Thursday, March 11, 2010

Meaning on the Internet - Friday 11am Section

The readings this week made me think a lot about the internet and how it affects human interaction. To start, I’d like to discuss the idea of something being “true but not real.” I think “real” in this context is defined by what happens in the physical world. In the Dibbell reading, the rape is “true” in the sense that it happened and evoked a serious human reaction. The effect it had makes it true. However, it wasn’t “real” in the physical sense and therefore was not prosecutable. For me, this is a call-to-action to come up with a definition of “real” that applies to the digital age. Digital human interaction is still human interaction and therefore what people say and do can have as much meaning as in the real world. Meaning makes it real.
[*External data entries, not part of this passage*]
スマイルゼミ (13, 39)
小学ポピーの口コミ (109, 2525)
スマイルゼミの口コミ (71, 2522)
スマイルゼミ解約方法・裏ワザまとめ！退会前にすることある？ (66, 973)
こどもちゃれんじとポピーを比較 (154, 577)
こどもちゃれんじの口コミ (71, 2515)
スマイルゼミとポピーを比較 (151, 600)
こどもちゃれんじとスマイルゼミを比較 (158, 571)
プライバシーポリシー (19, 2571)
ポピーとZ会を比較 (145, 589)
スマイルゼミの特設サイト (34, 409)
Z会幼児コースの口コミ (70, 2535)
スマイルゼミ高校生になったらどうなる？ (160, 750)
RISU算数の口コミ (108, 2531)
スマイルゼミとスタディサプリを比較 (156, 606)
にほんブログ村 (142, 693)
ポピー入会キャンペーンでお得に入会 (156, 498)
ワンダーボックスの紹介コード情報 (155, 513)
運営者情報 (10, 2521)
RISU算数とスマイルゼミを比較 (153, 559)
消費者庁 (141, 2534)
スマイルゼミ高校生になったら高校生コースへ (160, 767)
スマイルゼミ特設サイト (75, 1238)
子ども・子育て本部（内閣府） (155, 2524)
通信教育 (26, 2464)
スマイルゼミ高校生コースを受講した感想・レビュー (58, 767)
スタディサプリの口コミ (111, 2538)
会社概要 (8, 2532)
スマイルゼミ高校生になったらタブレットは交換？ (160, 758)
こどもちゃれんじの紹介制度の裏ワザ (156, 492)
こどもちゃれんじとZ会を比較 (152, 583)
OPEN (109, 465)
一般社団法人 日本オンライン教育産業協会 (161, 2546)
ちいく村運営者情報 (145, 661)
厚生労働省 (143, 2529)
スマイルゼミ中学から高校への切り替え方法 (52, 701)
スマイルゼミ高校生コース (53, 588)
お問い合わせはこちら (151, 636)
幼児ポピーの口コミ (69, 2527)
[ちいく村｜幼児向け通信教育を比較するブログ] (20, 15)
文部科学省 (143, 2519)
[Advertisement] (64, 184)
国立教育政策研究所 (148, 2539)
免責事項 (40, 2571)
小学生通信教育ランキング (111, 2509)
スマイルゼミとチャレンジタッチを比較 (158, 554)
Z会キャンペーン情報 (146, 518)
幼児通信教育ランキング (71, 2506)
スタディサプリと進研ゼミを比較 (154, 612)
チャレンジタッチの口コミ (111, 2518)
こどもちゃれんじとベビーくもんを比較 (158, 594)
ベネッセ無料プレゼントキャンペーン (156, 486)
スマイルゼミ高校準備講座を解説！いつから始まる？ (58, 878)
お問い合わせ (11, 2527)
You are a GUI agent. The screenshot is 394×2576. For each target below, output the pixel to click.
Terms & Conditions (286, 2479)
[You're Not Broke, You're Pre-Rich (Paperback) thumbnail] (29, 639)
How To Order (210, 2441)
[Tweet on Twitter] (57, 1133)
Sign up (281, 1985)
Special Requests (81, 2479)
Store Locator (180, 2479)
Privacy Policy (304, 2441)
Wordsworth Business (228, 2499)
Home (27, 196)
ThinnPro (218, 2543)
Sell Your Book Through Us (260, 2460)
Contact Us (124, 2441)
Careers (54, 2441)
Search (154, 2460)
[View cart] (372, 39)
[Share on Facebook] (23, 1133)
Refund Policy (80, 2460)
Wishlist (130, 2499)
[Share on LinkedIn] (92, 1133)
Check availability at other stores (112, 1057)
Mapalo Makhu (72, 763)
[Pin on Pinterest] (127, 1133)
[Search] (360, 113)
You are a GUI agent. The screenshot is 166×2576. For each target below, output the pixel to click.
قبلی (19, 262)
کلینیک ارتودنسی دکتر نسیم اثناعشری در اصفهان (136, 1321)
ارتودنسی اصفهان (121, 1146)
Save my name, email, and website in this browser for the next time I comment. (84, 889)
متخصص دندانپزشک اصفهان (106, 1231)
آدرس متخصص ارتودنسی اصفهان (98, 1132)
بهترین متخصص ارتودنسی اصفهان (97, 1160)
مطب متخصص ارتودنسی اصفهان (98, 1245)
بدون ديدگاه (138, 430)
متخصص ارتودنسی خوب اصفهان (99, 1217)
This brings me to the idea that “meaning occurs in the gap between the real life and the virtual life.” I suppose I don’t understand the metaphor here because I don’t understand where the “gap” exists. Meaning is something we, as individuals, bring to every interaction. If someone were to come up to me in the real world and insult me, I could choose whether or not to give their words meaning. I can do this in the virtual world as well. I think there is a currently exists a bias to give digital interaction less meaning than we do in the real world because it is digital. This bias, however, is eroding with more and more people turning to the internet as a space to interact with others. Chatroulette, I believe, has become such a phenomena because of the public’s newfound understanding that the internet is in fact filled with real people as opposed to screenames that exist in some cybernetic vacuum. The public is seeing in a new way that personal, human interaction is possible online and that meaning can be found there.